■ EXCERTO FORNECIDO
Loki, o trapaceiro, estrebucha
desconfortável na mão de ferro de Thor.
Na noite anterior,
enquanto os deuses dormiam,
Loki esgueirou-se sorrateiramente
junto de Sif, a mulher de Thor
e cortou-lhe o seu belo cabelo.
Na altura, pareceu-lhe ser
uma partida divertida,
mas agora Thor estava quase
a partir-lhe todos os ossos do corpo.
Loki tinha de pensar numa forma
de reparar o que tinha feito.
Mas quem podia substituir o cabelo
incomparável de Sif,
dourado como um campo de trigo no verão?
Os anões! — os lendários ferreiros
podiam fazer tudo.
Loki corre até ao reino deles,
no interior das montanhas da Terra.
Antes de lá chegar, o astuto Loki
já estava a congeminar
como iria levar os anões
a fazerem o que ele queria.
Concluiu que a melhor forma era
pôr duas famílias uma contra a outra.
Primeiro, visitou os magistrais
filhos de Ivaldi.
Disse-lhes que os seus rivais,
dois irmãos chamados Brokk e Eitri,
tinham afirmado que eram
os melhores artesãos do mundo
e estavam apostados
em prová-lo numa competição.
As regras eram que cada família
criasse três presentes para os deuses,
incluindo, para os Ivaldis,
uma cabeleira de ouro.
Depois, Loki visitou Brokk e Eitri,
e disse-lhes a mesma coisa,
mas afirmando que tinham sido
os filhos de Ivaldi a lançar o desafio.

■ O QUE FAZER
Consegue reescrever o excerto sobre Loki e Thor, começando em "Os anões! —" e seguindo até "que ele queria.", com "anões" substituído por "gnomos"?

■ DADOS DISPONÍVEIS
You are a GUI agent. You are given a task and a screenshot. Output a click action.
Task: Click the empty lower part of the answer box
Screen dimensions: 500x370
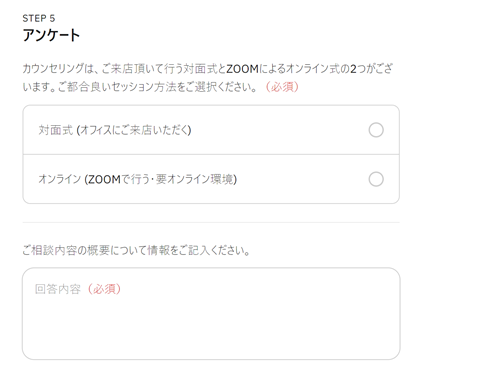click(x=211, y=333)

■ RESULTADO FINAL
Os gnomos! — os lendários ferreiros
podiam fazer tudo.
Loki corre até ao reino deles,
no interior das montanhas da Terra.
Antes de lá chegar, o astuto Loki
já estava a congeminar
como iria levar os gnomos
a fazerem o que ele queria.